Ditengah kemajuan bisnis transportasi, becak yang dulu sempat ngetren sebagai alat transportasi di Gorontalo mencoba bertahan ditangan Weli Asmawi yang kini usianya sudah senja. Sayangnya, saat ini becak kurang lagi diminati para penumpang.
Fahrun Paramata – Telaga
Kondisinya terlihat sudah sangat usang, atapnya sebagian bolong, karatan menempel di rangka becak milik Weli. Kemarin, (2/2), hari beranjak siang, Weli duduk disamping becaknya yang tengah diparkirnya di Jembatan Jodoh itu.
Pria berusia 78 tahun itu, tengah menunggu penumpang yang tengah berbelanja di Pasar Dungingi.
Sudah 20 tahun Weli bekerja sebagai abang becak. Becak bagi Weli seolah telah menyatu dengan jiawanya lantaran anak dan istrinya selama ini bisa bersambung hidup dengan rizki halal ayunan becaknya.
Sebagai alat transportasi jasa penumpang, tugas dari becak mungkin sudah berakhir. Fungsinya saat ini sudah dikalahkan Becak Motor (Bentor) yang lebih maju, cepat, dan memiliki jangakau yang lebih jauh.
Karena itu, pendapatan Weli pun merotos tajam. Kini becaknya tinggal diminati oleh para pedagang atau warga yang ingin mengangkut barang-barang dari dan ke pasar.

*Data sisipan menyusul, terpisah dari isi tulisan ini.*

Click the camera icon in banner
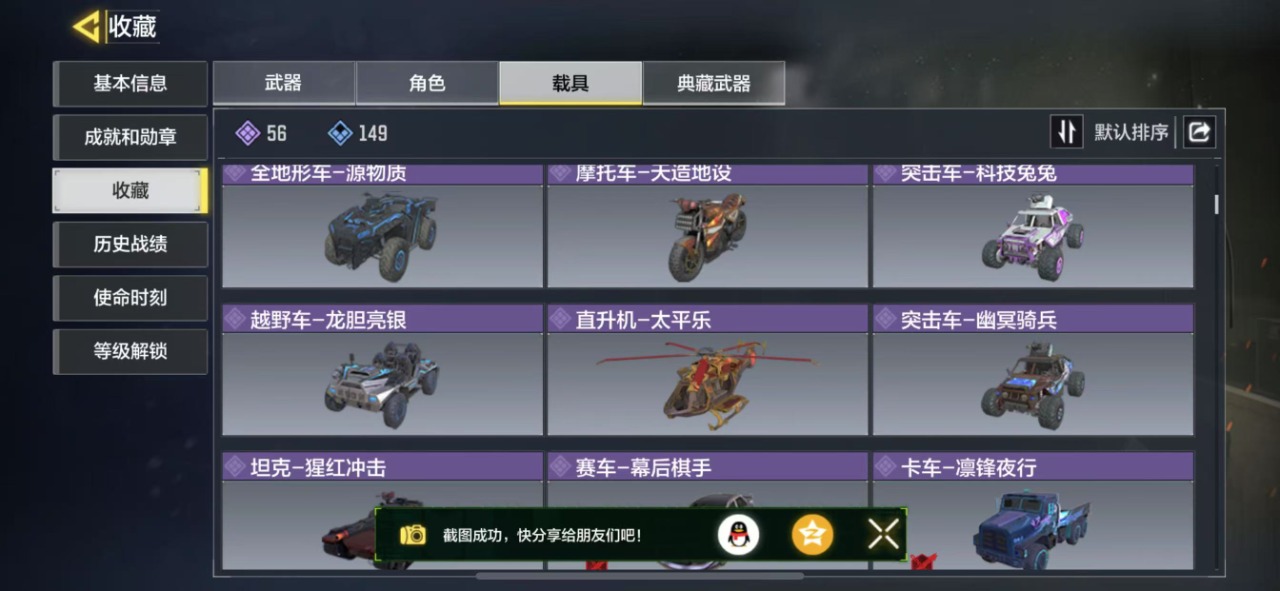The width and height of the screenshot is (1280, 591). 413,535
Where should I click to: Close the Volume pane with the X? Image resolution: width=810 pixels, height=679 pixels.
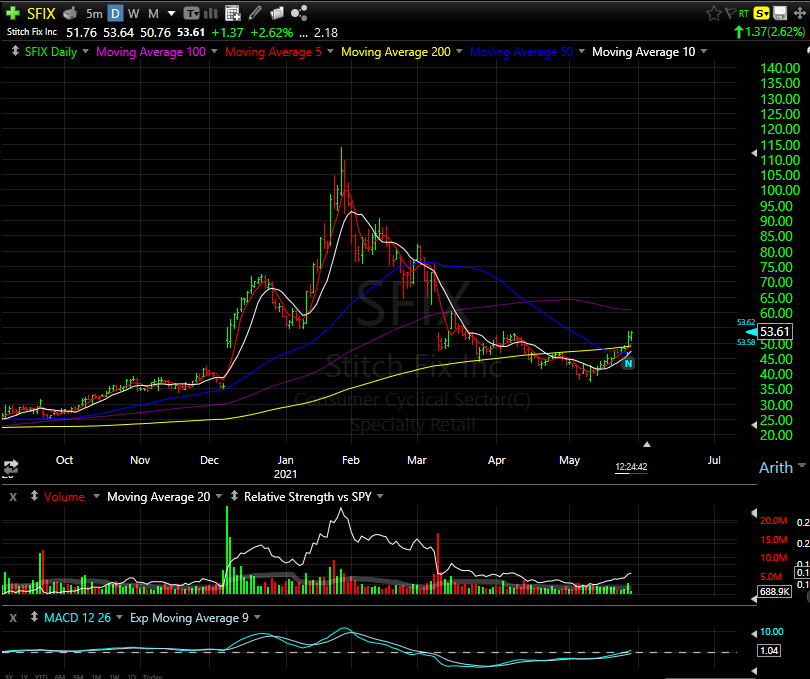(13, 496)
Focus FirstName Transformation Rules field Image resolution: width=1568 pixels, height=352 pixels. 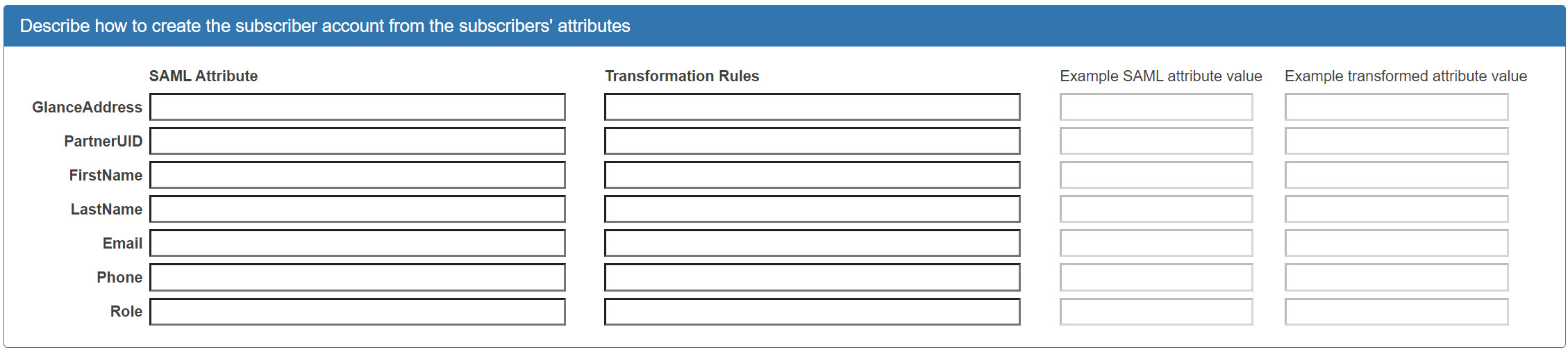(x=812, y=175)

Saat diwawancarai Gorontalo Post (grup Hargo.co.id), Weli mengaku setiap hari nongkrong di Jembatan Jodoh. Dari pukul 14.00 WITA sampai pukul 18.00 WITA.
Di luar dari jam itu Weli menggunakannya untuk istrahat di rumahnya di Desa Tilango, Kecamatan Telaga, Kabupaten Gorontalo. Weli tinggal sebatang di rumahnya. Istrinya Maryam telah lebih dahulu berpulang kehariban tuhan sejak 8 tahun lalu. Anaknya semata wayang sudah tak lagi tinggal bersamanya setelah menikah.
“Anak saya cuma 1. Cucu saya 8 orang. Tapi semuanya kerja di luar daerah. Saya ditinggal sendiri disini,” kata Weli sambil garuk-garuk kepala.